Quando smontarono dalle scope, Harry chiese in un sussurro per non svegliare nessuno ‘Allora, ti piace la scopa?’
‘E’ spettacolare! Mi è piaciuta un sacco!’
‘Bene’ rispose sorridendo ‘Perché ora è tua. Puoi averla. Visto che l’anno prossimo potrai giocare nella squadra, con questa puoi partecipare alle selezioni se vuoi.’
‘Sei serio?????’ Albus chiese in un profondo stupore, a malapena contenendo la sua gioia ‘pensi che dovrei?’
‘Serissimo, hai un talento naturale. Dovresti assolutamente provare.’
‘Grazie Papà! E’ fighissima!’ rispose fissando rapito la sua nuova possessione ‘Me ne prenderò cura! Te lo prometto!’
‘So che lo farai’
Ma, mentre stavano sistemavano le scope nello sgabuzzino, la porta di James si aprì di scatto. Lì sull’uscio, in pijama, li fissò.

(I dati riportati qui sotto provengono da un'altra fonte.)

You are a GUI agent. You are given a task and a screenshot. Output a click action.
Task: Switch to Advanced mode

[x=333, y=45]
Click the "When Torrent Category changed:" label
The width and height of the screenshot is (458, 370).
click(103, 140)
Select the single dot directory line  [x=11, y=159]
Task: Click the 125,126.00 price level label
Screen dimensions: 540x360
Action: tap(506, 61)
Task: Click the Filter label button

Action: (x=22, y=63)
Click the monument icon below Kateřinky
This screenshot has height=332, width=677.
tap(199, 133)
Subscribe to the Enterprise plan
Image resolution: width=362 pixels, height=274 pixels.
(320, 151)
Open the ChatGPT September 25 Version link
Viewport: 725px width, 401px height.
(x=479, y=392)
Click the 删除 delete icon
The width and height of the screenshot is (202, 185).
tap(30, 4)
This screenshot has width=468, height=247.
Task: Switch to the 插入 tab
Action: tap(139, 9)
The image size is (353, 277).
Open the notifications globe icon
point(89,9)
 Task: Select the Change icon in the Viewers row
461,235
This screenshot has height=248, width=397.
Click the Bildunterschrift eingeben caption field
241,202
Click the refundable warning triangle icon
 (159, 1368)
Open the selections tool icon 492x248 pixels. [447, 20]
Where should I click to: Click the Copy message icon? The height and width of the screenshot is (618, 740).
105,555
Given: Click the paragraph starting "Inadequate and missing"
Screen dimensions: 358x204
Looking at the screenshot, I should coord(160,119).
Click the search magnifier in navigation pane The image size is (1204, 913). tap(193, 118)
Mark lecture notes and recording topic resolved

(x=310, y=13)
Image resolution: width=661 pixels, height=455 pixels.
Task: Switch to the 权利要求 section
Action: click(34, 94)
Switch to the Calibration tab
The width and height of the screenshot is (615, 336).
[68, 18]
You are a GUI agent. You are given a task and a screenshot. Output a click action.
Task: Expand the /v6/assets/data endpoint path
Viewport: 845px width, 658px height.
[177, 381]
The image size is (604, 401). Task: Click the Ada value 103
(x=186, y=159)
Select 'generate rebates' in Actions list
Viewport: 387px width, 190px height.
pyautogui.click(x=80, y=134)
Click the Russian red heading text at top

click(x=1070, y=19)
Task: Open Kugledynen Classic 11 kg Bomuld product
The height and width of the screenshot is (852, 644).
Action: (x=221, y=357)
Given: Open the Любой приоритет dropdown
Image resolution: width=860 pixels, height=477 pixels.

‘Siete stati fuori a volare’ dedusse vedendo i loro vestiti, la sua espressione ferita ‘Perché non mi avete svegliato?’
Harry si sentì il cuore sprofondare a quell’espressione delusa ‘Stavi dormendo, non ti volevamo disturbare’
Lo sguardo di James si trasformò da ferito in aggressivo ‘Non me ne importa proprio niente. Non sarei venuto comunque’ replicò amaramente chiudendogli la porta in faccia.
Harry sapeva bene che in quel momento avrebbe dovuto confrontarlo ma non ne ebbe la forza. Era stanco, aveva bisogno di dormire almeno un’ora o due prima di andare al lavoro e non se la sentiva di litigare con il rischio di svegliare Ginny. Augurò la buonanotte ad Albus con tutte le cattive emozioni, che era riuscito a dissipare, di nuovo sulle spalle.
Si sdraiò vicino a Ginny la sua mente su James, chiuso nella sua stanza, con il probabile sentimento di rifiuto che stava sperimentando, e quel pensiero non lo aiutò molto ad addormentarsi.